**EXERCISE DIRECTIONS**: The result should be the lines from the one that contains "You are a GUI" to the final line of the entries below, copied exactly and with no pictures.

[Stored records]
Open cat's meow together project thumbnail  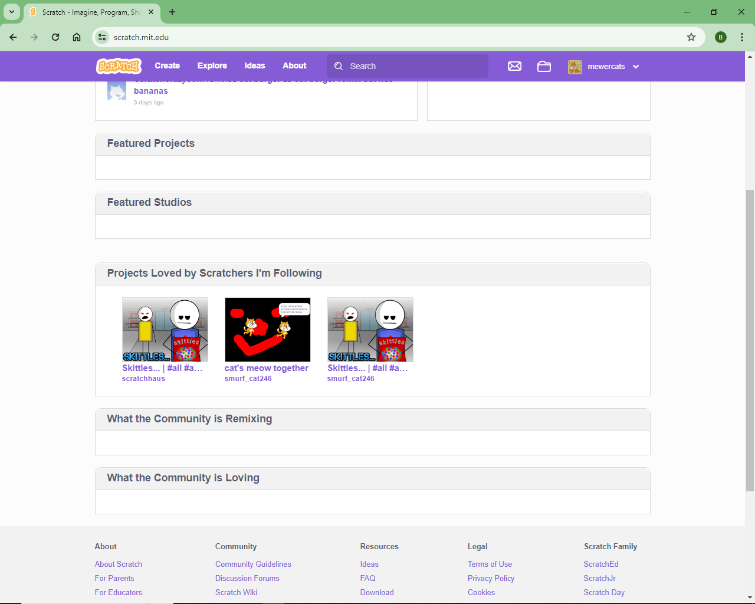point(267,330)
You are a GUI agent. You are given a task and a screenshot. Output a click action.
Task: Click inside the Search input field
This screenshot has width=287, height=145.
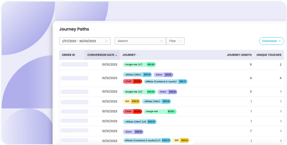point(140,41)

**FINISHED TASK**:
You are a GUI agent. You are given a task and a screenshot. Output a click action.
Task: Click inside the Search input field
This screenshot has width=287, height=145.
point(140,41)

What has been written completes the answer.